▶ **Stored records**:
-*-*-
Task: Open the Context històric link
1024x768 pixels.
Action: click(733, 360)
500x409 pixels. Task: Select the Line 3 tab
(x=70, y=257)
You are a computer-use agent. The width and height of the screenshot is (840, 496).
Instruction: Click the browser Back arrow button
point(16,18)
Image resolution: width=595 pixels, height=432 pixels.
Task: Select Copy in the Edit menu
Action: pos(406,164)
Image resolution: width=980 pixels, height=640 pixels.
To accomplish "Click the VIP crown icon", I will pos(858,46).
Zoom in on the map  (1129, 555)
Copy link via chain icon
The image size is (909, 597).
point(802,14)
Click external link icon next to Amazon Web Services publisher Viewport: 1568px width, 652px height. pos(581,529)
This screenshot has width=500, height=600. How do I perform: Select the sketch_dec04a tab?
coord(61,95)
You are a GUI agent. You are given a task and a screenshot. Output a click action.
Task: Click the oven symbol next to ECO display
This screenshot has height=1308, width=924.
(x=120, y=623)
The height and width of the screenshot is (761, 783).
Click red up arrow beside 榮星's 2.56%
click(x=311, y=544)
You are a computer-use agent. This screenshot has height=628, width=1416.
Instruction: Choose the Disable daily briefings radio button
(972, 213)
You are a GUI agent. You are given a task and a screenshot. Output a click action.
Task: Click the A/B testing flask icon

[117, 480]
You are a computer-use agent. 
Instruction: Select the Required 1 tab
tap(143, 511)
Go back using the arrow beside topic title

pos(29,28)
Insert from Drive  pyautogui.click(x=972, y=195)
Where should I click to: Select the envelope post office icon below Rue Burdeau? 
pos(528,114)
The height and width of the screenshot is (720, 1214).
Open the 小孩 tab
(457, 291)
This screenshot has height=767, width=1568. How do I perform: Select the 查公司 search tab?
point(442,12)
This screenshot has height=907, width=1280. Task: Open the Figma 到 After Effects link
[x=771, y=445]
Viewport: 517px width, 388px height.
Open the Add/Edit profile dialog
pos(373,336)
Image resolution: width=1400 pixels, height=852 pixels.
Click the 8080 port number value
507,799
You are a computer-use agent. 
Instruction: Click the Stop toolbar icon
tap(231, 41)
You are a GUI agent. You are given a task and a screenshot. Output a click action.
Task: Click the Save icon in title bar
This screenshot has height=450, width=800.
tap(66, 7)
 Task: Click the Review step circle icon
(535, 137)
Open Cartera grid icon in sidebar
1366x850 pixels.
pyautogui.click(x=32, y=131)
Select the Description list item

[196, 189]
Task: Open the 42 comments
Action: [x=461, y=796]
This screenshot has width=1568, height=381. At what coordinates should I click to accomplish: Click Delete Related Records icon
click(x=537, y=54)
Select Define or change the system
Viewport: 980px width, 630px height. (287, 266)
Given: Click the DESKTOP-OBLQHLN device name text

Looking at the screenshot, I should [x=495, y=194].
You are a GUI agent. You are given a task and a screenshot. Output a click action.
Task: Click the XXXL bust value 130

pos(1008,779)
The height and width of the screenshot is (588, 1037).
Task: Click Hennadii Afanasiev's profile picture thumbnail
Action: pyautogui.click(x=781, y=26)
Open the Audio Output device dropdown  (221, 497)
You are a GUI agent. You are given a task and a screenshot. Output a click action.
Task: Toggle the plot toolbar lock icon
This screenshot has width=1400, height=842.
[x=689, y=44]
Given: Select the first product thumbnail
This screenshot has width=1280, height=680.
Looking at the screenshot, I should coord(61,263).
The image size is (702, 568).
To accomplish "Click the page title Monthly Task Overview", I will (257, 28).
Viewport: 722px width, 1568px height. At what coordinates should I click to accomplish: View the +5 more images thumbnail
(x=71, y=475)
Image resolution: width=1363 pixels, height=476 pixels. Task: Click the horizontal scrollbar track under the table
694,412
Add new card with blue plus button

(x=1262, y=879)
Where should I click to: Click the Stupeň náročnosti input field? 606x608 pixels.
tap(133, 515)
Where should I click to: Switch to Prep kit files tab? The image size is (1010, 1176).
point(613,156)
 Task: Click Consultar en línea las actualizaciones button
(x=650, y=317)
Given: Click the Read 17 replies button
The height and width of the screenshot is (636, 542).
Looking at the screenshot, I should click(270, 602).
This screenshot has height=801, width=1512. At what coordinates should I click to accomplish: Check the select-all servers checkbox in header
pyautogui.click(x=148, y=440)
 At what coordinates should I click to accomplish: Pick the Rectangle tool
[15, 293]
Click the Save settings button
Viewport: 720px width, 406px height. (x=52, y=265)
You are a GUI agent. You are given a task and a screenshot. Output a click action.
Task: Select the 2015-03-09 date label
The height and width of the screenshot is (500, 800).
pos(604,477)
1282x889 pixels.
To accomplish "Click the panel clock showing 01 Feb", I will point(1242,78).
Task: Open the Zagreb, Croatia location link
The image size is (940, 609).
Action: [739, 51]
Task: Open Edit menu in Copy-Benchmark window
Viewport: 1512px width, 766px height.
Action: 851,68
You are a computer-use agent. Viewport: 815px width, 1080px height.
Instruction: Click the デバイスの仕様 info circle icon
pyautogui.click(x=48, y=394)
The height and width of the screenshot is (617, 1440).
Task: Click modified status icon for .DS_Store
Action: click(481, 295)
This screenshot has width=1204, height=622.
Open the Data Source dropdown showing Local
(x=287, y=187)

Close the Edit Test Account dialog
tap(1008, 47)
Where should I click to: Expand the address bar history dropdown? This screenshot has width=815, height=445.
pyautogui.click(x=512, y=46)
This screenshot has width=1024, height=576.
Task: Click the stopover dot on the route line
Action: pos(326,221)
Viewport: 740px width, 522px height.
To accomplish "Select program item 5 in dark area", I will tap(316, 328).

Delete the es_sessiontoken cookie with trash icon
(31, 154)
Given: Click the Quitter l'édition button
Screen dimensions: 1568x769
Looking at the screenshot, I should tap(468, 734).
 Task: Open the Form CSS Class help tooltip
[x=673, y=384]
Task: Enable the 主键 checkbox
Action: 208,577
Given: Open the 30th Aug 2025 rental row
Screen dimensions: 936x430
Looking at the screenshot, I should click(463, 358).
-*-*-
▶ **ASSIGNMENT**:
Your answer should consist of the lines above that hold the word "will".

▶ **WRITTEN RESPONSE**:
To accomplish "Click the VIP crown icon", I will pos(858,46).
To accomplish "Click the page title Monthly Task Overview", I will (257, 28).
To accomplish "Click the panel clock showing 01 Feb", I will point(1242,78).
To accomplish "Select program item 5 in dark area", I will tap(316, 328).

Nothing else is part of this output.